* [Your assignment] Please go through the records below and return every line holding the word "panel".

[Pixel coordinate grounding data]
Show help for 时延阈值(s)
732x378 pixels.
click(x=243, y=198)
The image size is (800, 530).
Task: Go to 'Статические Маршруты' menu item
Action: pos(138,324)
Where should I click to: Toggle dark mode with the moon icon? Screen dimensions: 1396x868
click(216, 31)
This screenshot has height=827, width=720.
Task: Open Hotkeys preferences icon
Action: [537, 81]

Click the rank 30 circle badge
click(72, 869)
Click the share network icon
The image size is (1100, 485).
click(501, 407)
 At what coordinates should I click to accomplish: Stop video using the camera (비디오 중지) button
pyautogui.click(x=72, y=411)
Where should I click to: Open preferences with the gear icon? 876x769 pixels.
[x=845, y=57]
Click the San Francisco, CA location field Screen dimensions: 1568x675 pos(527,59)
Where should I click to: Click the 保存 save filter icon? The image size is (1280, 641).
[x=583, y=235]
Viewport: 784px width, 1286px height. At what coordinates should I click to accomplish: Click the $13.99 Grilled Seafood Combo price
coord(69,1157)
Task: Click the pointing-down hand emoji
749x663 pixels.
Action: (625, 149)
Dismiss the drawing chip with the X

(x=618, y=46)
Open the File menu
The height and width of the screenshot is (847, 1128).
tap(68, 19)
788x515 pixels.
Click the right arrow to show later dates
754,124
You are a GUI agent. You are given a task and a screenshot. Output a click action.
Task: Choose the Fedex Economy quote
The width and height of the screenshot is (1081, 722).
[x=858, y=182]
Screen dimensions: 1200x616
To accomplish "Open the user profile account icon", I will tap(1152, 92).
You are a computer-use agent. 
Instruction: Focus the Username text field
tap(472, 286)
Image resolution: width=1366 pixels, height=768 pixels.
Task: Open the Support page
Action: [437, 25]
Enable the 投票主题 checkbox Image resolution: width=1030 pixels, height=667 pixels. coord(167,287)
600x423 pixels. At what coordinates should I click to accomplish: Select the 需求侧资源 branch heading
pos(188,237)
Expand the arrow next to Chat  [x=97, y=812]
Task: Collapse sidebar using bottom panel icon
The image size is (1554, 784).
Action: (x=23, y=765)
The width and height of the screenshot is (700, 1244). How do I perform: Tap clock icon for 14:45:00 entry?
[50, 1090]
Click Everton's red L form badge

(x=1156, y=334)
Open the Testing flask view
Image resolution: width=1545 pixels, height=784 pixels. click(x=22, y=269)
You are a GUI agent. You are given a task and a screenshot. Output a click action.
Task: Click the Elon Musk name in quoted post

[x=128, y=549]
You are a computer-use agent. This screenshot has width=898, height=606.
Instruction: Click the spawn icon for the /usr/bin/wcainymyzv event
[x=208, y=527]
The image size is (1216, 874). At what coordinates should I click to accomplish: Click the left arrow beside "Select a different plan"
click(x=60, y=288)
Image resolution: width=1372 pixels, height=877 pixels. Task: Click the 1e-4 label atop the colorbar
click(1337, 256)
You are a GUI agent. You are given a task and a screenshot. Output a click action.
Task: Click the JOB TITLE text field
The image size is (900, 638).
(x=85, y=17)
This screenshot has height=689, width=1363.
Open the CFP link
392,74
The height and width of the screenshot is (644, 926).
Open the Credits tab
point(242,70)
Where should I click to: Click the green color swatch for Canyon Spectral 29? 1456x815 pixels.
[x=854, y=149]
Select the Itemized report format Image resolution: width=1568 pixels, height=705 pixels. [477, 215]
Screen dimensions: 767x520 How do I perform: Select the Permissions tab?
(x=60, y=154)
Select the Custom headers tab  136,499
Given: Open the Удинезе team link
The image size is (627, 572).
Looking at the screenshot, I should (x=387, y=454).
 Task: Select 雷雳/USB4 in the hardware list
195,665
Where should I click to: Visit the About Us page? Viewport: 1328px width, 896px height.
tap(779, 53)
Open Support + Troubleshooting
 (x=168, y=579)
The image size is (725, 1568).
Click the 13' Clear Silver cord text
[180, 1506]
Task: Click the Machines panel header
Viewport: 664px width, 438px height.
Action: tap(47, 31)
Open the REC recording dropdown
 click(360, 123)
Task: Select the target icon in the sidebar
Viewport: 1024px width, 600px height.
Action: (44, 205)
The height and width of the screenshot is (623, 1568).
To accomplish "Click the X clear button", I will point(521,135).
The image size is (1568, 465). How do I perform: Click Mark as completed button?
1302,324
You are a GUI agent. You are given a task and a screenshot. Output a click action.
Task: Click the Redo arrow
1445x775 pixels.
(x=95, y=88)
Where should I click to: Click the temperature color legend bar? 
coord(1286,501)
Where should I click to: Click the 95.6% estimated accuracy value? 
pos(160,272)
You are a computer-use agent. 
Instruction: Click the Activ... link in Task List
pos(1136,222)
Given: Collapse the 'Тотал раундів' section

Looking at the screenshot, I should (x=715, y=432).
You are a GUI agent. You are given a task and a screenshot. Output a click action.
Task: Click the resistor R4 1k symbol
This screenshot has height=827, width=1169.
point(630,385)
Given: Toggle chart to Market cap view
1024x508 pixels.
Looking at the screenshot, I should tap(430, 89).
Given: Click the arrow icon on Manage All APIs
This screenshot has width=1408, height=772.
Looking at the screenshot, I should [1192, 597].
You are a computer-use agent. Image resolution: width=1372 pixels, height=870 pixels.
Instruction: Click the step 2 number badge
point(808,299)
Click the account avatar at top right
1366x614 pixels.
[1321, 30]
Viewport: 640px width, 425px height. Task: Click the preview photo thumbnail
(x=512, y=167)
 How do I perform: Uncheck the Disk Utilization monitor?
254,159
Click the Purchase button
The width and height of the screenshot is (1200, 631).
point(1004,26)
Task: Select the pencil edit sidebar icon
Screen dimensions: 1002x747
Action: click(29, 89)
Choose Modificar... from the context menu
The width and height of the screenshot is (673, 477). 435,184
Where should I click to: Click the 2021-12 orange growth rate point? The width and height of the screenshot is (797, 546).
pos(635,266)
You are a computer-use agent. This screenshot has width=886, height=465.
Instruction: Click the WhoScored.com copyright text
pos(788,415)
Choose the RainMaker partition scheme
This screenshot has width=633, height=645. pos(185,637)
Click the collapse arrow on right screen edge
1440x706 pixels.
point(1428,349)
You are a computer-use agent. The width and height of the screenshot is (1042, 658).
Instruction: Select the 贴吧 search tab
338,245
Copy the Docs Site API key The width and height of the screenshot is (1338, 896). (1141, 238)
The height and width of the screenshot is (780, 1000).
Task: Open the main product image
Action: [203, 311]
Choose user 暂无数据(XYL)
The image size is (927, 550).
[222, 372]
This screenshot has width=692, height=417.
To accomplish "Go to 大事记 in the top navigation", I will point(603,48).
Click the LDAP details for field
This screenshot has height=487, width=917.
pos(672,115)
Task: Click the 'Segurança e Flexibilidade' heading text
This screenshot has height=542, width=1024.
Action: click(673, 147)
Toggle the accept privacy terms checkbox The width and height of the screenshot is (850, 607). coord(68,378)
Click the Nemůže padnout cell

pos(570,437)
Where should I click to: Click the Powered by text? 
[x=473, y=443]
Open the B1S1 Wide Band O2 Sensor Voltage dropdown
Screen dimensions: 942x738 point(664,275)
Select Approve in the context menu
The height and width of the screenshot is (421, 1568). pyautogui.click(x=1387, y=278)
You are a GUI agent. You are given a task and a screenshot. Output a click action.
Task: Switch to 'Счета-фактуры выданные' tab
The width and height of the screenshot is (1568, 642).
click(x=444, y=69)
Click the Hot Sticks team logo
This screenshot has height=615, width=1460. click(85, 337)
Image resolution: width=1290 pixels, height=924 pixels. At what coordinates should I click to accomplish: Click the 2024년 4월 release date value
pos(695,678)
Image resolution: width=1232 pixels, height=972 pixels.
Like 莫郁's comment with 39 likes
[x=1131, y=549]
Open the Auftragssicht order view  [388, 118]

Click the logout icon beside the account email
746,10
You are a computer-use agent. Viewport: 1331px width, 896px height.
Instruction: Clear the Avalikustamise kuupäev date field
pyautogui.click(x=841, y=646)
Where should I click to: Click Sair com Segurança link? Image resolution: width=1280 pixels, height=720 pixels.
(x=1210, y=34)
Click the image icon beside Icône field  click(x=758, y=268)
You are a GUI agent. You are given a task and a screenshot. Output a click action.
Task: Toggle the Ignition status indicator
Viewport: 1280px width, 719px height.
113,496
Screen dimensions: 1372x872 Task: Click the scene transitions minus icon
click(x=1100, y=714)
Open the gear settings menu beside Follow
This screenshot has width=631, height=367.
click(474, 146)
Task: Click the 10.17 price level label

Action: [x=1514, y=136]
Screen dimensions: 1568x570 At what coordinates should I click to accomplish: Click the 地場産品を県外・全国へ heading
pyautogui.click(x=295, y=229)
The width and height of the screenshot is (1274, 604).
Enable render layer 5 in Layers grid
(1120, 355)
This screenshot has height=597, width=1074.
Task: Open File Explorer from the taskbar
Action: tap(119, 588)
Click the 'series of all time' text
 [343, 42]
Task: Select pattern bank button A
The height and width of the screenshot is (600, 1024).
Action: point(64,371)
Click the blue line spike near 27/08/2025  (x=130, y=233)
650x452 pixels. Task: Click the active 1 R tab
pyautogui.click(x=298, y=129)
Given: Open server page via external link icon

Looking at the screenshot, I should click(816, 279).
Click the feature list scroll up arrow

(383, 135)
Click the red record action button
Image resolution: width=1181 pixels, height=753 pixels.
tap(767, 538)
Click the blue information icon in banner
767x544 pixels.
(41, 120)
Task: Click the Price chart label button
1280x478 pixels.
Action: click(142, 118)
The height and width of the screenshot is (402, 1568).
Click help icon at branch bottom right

* [Completed task]
Task: Collapse sidebar using bottom panel icon
Task: Click the Machines panel header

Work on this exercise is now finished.